Instructions for the task: Lift out all lines below that contain "Sort".

[Saved data entries]

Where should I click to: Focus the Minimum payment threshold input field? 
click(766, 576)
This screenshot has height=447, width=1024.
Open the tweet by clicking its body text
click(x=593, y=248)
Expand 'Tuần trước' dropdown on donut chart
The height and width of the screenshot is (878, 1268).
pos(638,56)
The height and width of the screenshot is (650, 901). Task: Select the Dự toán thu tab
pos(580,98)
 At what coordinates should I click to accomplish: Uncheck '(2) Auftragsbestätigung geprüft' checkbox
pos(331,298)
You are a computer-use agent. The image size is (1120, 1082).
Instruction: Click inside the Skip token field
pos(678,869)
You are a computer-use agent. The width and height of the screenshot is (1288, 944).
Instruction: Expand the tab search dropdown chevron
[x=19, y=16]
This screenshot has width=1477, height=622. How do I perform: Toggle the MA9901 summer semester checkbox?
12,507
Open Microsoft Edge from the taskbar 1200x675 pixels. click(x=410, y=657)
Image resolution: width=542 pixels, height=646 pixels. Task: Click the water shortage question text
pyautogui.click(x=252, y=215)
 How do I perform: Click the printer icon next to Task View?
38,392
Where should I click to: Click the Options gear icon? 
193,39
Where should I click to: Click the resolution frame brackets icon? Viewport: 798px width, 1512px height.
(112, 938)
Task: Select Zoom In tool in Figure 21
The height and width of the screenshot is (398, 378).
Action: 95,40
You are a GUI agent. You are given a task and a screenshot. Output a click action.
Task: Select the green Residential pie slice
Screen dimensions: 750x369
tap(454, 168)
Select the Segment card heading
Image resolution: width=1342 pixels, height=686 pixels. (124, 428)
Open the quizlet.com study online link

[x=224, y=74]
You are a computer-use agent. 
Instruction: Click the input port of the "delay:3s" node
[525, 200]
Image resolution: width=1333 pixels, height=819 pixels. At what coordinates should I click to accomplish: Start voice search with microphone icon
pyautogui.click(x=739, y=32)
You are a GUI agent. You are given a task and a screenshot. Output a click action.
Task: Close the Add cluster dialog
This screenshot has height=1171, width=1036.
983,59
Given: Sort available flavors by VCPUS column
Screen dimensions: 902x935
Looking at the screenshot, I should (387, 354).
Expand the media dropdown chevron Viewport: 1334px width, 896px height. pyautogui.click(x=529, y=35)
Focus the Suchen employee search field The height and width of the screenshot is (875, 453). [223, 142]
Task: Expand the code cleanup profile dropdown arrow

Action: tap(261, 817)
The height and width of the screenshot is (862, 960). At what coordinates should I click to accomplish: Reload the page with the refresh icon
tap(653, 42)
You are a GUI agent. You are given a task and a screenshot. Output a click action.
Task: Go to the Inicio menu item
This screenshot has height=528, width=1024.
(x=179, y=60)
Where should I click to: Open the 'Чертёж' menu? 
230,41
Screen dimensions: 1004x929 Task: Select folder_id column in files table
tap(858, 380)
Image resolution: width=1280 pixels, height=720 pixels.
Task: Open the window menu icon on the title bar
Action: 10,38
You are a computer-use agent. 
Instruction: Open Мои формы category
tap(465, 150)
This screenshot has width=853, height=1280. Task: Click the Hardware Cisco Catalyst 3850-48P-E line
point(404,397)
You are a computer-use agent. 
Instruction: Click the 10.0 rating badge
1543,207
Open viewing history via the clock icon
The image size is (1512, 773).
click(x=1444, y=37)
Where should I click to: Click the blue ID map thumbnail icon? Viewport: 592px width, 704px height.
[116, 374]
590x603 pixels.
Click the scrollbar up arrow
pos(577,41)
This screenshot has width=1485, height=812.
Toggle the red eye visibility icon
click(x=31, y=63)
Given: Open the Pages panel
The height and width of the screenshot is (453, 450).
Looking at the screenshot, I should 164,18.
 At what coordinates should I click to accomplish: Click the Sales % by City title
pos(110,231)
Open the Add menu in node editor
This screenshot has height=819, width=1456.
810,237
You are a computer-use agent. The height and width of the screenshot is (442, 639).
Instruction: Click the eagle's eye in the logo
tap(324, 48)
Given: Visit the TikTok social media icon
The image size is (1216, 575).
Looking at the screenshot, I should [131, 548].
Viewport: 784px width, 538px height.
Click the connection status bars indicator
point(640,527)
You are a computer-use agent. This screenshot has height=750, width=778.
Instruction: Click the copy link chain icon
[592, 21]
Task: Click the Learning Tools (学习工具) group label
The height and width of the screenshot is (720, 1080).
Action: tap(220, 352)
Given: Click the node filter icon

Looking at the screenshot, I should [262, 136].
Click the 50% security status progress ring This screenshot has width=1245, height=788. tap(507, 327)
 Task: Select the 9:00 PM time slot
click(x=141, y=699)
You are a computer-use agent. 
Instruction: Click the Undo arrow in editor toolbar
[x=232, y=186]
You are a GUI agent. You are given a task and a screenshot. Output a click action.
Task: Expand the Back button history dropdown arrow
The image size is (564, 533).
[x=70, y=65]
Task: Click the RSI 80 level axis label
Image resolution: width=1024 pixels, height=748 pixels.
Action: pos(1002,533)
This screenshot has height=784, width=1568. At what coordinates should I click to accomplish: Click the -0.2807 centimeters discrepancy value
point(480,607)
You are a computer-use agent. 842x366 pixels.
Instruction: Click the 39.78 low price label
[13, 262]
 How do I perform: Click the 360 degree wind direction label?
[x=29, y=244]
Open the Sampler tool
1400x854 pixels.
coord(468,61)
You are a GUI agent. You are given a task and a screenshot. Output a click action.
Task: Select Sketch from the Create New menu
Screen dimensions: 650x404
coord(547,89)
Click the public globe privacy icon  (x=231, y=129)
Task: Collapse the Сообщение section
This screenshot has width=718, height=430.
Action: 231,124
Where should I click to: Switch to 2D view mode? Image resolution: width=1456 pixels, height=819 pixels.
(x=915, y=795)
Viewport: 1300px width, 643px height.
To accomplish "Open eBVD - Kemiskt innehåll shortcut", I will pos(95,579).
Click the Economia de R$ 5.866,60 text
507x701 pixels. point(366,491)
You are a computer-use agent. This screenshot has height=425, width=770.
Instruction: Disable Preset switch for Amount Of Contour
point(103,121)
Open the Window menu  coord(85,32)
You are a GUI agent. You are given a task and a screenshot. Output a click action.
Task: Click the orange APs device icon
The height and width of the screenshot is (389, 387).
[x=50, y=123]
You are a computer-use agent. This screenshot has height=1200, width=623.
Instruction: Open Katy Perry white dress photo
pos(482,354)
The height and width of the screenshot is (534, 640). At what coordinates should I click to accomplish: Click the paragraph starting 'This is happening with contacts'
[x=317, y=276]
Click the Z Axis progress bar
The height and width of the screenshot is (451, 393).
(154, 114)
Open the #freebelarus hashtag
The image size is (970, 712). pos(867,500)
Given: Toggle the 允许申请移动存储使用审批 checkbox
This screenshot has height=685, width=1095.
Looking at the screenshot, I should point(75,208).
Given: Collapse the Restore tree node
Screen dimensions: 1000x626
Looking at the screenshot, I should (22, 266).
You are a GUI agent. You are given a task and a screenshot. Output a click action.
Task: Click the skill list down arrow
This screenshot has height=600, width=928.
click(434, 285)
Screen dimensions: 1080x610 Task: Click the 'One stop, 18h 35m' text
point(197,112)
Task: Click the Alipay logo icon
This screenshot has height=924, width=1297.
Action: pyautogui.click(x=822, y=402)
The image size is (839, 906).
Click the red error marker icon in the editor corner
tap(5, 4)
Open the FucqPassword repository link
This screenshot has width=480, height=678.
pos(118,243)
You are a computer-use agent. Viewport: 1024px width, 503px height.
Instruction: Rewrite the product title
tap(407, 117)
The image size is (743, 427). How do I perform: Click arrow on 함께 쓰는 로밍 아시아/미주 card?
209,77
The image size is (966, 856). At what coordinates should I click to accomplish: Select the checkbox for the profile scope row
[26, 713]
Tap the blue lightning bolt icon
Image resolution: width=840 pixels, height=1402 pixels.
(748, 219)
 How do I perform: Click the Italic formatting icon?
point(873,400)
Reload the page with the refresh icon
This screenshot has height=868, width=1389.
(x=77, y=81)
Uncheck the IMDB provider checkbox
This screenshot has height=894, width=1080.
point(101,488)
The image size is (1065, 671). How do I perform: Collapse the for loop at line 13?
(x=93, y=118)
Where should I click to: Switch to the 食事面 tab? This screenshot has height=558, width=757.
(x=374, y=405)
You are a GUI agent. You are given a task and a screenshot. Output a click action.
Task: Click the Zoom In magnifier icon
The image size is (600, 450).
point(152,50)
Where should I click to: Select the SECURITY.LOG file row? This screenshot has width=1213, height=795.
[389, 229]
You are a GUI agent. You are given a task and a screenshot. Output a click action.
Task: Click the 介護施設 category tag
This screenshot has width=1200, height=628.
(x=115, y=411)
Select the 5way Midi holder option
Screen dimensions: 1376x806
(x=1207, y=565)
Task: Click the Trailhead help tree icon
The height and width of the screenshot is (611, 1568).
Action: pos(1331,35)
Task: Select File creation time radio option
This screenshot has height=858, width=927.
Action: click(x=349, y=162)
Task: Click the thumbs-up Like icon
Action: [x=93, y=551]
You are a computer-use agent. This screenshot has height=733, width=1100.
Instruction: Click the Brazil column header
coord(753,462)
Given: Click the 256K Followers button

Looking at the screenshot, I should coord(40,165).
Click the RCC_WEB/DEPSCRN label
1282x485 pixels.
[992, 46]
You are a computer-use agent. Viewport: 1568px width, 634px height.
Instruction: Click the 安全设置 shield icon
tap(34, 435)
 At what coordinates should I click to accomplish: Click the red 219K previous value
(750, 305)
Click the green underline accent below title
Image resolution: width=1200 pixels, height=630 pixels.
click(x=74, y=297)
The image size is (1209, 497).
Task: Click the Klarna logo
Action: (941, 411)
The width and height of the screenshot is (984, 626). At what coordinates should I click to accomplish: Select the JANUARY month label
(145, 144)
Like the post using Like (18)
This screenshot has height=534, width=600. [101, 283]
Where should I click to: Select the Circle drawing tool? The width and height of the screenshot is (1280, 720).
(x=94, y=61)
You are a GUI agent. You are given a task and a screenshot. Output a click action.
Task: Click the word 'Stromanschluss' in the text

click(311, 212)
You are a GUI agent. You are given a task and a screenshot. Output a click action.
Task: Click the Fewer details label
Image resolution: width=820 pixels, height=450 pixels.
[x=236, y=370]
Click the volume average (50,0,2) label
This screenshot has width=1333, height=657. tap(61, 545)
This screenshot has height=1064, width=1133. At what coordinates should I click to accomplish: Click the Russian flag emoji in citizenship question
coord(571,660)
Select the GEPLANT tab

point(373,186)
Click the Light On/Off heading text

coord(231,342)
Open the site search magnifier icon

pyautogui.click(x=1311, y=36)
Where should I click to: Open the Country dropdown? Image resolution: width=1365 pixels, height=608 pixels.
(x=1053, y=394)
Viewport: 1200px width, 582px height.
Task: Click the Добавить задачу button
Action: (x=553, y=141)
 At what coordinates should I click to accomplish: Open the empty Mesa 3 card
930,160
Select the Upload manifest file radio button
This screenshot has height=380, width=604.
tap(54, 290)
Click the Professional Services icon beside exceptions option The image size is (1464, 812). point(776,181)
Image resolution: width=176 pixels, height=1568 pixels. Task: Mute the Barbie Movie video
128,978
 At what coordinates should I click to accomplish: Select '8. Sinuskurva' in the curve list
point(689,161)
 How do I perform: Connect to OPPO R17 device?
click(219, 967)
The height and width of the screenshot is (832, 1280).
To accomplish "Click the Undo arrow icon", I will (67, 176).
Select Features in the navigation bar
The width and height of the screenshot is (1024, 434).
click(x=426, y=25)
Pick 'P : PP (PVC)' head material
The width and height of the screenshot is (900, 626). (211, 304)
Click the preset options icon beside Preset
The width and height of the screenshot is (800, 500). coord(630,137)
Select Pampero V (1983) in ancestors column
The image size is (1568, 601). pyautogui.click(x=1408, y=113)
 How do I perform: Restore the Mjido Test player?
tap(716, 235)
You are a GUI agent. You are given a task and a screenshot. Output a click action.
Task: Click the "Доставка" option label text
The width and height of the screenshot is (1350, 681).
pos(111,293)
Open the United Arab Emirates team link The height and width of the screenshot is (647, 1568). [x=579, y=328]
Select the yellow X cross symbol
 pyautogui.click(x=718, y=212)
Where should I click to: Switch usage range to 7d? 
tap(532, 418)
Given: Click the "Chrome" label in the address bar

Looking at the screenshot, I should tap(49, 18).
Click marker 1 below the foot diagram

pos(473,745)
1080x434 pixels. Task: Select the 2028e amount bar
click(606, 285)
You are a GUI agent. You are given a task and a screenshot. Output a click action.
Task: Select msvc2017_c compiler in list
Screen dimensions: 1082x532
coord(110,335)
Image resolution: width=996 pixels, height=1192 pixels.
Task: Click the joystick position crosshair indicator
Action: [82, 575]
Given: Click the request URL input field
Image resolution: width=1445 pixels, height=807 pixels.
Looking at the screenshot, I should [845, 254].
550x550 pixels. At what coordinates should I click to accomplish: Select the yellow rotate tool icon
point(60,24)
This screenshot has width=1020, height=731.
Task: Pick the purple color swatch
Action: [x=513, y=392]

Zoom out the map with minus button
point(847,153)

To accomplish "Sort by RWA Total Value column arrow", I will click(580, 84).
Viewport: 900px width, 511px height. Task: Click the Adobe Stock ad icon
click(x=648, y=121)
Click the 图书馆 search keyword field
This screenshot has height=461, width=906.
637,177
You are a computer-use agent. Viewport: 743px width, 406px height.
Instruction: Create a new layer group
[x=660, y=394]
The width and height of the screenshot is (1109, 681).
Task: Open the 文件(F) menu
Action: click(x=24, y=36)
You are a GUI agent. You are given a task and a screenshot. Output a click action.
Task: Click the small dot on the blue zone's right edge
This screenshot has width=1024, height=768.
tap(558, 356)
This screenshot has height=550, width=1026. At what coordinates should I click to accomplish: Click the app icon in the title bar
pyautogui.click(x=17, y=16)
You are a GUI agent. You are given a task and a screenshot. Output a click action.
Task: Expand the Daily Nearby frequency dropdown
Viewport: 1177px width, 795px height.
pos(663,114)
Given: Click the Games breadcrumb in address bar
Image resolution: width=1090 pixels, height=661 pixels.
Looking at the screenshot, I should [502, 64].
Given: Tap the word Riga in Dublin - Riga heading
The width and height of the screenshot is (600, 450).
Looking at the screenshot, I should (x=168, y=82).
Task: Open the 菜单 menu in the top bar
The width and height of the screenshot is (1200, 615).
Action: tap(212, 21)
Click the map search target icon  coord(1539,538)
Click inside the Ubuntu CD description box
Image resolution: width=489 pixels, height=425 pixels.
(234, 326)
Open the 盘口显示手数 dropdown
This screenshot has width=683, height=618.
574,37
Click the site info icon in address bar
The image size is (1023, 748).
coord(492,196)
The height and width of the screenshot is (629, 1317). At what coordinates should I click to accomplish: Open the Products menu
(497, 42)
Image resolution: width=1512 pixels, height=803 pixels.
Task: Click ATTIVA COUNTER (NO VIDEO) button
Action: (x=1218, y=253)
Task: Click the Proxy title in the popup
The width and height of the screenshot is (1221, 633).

Answer space:
Given: Sort available flavors by VCPUS column
To accomplish "Sort by RWA Total Value column arrow", I will click(580, 84).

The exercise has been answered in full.